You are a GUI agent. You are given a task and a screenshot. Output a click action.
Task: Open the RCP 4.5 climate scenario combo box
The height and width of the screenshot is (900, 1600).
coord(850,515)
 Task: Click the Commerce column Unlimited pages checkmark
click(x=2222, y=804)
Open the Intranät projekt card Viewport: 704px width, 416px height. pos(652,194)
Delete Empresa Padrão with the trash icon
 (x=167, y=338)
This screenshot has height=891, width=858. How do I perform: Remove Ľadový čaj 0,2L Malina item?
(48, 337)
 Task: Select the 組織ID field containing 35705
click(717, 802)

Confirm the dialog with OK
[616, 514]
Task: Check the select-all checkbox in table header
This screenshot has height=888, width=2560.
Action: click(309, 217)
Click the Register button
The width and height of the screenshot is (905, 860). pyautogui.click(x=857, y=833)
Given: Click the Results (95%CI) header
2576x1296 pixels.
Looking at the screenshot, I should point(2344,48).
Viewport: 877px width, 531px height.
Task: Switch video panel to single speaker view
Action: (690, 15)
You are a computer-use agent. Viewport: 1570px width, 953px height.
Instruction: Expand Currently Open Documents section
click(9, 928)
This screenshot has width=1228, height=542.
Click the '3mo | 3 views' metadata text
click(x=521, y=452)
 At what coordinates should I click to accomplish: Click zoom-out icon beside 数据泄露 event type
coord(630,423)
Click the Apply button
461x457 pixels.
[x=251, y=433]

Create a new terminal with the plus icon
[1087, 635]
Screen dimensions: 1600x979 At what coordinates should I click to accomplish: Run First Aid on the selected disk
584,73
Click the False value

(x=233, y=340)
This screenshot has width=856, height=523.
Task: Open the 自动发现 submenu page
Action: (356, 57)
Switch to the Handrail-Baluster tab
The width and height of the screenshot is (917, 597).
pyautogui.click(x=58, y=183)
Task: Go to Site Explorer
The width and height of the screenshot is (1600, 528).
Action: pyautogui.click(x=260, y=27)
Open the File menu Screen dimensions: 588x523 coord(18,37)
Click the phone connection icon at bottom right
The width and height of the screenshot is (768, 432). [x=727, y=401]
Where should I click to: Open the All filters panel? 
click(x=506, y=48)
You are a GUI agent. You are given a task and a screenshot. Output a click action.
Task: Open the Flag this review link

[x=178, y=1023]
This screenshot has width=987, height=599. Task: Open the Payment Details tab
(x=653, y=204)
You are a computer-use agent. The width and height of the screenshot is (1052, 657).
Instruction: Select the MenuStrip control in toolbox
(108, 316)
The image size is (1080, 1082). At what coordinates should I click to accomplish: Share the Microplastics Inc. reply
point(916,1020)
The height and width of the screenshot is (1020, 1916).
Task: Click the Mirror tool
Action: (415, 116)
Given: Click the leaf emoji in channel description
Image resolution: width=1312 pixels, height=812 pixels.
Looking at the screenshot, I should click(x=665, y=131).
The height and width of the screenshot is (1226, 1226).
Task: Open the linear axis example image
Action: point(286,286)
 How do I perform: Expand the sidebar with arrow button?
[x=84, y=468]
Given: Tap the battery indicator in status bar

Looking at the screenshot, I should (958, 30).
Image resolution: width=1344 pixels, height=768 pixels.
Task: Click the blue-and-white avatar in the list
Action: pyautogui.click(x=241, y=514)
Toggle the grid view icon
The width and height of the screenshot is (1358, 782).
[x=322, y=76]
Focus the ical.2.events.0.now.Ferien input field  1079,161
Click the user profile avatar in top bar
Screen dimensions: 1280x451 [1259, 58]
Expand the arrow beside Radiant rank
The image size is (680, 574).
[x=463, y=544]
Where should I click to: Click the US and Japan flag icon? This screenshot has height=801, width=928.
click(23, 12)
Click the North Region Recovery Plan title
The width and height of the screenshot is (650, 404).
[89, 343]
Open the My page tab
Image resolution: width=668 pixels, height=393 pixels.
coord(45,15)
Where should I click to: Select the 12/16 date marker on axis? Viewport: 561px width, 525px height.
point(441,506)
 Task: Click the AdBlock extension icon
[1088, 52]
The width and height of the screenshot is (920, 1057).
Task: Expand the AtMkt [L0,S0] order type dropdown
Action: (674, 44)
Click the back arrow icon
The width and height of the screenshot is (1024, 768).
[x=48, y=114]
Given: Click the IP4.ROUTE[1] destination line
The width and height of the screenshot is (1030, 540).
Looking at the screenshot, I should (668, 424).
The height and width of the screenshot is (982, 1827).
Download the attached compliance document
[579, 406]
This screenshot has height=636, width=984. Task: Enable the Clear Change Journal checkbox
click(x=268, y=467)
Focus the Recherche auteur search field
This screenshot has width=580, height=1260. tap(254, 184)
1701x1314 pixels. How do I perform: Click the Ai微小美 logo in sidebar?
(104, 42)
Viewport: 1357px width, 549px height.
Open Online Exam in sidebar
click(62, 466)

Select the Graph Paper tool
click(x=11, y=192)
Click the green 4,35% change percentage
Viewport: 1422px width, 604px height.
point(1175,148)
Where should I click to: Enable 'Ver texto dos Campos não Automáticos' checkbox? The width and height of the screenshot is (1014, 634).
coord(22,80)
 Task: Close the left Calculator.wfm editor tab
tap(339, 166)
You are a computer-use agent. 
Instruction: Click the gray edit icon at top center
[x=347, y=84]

····················

# EXERCISE OBJECTIVE
Please copy each line of the material that has the string "agent" somewhere in it.

# RESULT OF THIS EXERCISE
You are a GUI agent. You are given a task and a screenshot. Output a click action.
You are a computer-use agent. Viewport: 1570px width, 953px height.
You are a GUI agent. You are given a task and a screenshot. Output a click action.
You are a computer-use agent. The width and height of the screenshot is (1052, 657).
You are a computer-use agent. 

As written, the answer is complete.